> [Saved data entries]:
----------

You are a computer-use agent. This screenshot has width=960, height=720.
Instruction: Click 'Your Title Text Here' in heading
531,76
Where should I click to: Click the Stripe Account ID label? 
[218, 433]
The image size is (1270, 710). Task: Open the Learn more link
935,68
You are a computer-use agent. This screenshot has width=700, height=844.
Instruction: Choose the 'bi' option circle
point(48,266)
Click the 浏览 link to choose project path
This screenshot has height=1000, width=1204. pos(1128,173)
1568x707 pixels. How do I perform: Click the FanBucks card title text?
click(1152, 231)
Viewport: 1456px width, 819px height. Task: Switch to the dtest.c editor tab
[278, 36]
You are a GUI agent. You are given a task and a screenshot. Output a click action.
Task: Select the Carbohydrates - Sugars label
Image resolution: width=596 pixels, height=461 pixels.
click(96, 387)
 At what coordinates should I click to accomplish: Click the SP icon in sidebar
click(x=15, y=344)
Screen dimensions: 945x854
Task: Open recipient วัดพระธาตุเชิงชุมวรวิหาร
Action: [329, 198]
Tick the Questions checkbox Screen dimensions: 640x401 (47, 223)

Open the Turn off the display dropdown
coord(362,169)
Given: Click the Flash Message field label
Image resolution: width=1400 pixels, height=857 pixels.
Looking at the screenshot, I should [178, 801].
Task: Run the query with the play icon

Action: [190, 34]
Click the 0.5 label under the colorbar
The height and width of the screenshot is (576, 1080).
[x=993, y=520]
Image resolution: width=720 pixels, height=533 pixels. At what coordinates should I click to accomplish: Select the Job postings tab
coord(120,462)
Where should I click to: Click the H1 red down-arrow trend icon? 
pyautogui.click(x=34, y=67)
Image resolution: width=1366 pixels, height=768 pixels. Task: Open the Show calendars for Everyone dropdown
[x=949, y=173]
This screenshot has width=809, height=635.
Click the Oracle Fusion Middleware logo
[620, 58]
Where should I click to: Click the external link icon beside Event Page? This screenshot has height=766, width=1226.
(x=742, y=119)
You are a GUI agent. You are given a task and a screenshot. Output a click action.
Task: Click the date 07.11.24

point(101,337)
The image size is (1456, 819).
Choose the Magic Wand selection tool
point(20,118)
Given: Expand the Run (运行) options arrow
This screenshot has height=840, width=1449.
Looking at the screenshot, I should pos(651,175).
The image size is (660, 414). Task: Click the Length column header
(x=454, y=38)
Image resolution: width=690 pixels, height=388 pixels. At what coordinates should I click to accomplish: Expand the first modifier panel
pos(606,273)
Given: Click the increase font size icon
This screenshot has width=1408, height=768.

----------

> [Task statement]: Can you echo back every one of the items above verbatim, keeping their original order?

> [The response]:
You are a computer-use agent. This screenshot has width=960, height=720.
Instruction: Click 'Your Title Text Here' in heading
531,76
Where should I click to: Click the Stripe Account ID label? 
[218, 433]
The image size is (1270, 710). Task: Open the Learn more link
935,68
You are a computer-use agent. This screenshot has width=700, height=844.
Instruction: Choose the 'bi' option circle
point(48,266)
Click the 浏览 link to choose project path
This screenshot has height=1000, width=1204. pos(1128,173)
1568x707 pixels. How do I perform: Click the FanBucks card title text?
click(1152, 231)
Viewport: 1456px width, 819px height. Task: Switch to the dtest.c editor tab
[278, 36]
You are a GUI agent. You are given a task and a screenshot. Output a click action.
Task: Select the Carbohydrates - Sugars label
Image resolution: width=596 pixels, height=461 pixels.
click(96, 387)
 At what coordinates should I click to accomplish: Click the SP icon in sidebar
click(x=15, y=344)
Screen dimensions: 945x854
Task: Open recipient วัดพระธาตุเชิงชุมวรวิหาร
Action: [329, 198]
Tick the Questions checkbox Screen dimensions: 640x401 (47, 223)

Open the Turn off the display dropdown
coord(362,169)
Given: Click the Flash Message field label
Image resolution: width=1400 pixels, height=857 pixels.
Looking at the screenshot, I should [178, 801].
Task: Run the query with the play icon

Action: [190, 34]
Click the 0.5 label under the colorbar
The height and width of the screenshot is (576, 1080).
[x=993, y=520]
Image resolution: width=720 pixels, height=533 pixels. At what coordinates should I click to accomplish: Select the Job postings tab
coord(120,462)
Where should I click to: Click the H1 red down-arrow trend icon? 
pyautogui.click(x=34, y=67)
Image resolution: width=1366 pixels, height=768 pixels. Task: Open the Show calendars for Everyone dropdown
[x=949, y=173]
This screenshot has width=809, height=635.
Click the Oracle Fusion Middleware logo
[620, 58]
Where should I click to: Click the external link icon beside Event Page? This screenshot has height=766, width=1226.
(x=742, y=119)
You are a GUI agent. You are given a task and a screenshot. Output a click action.
Task: Click the date 07.11.24

point(101,337)
The image size is (1456, 819).
Choose the Magic Wand selection tool
point(20,118)
Given: Expand the Run (运行) options arrow
This screenshot has height=840, width=1449.
Looking at the screenshot, I should pos(651,175).
The image size is (660, 414). Task: Click the Length column header
(x=454, y=38)
Image resolution: width=690 pixels, height=388 pixels. At what coordinates should I click to accomplish: Expand the first modifier panel
pos(606,273)
Given: Click the increase font size icon
This screenshot has width=1408, height=768.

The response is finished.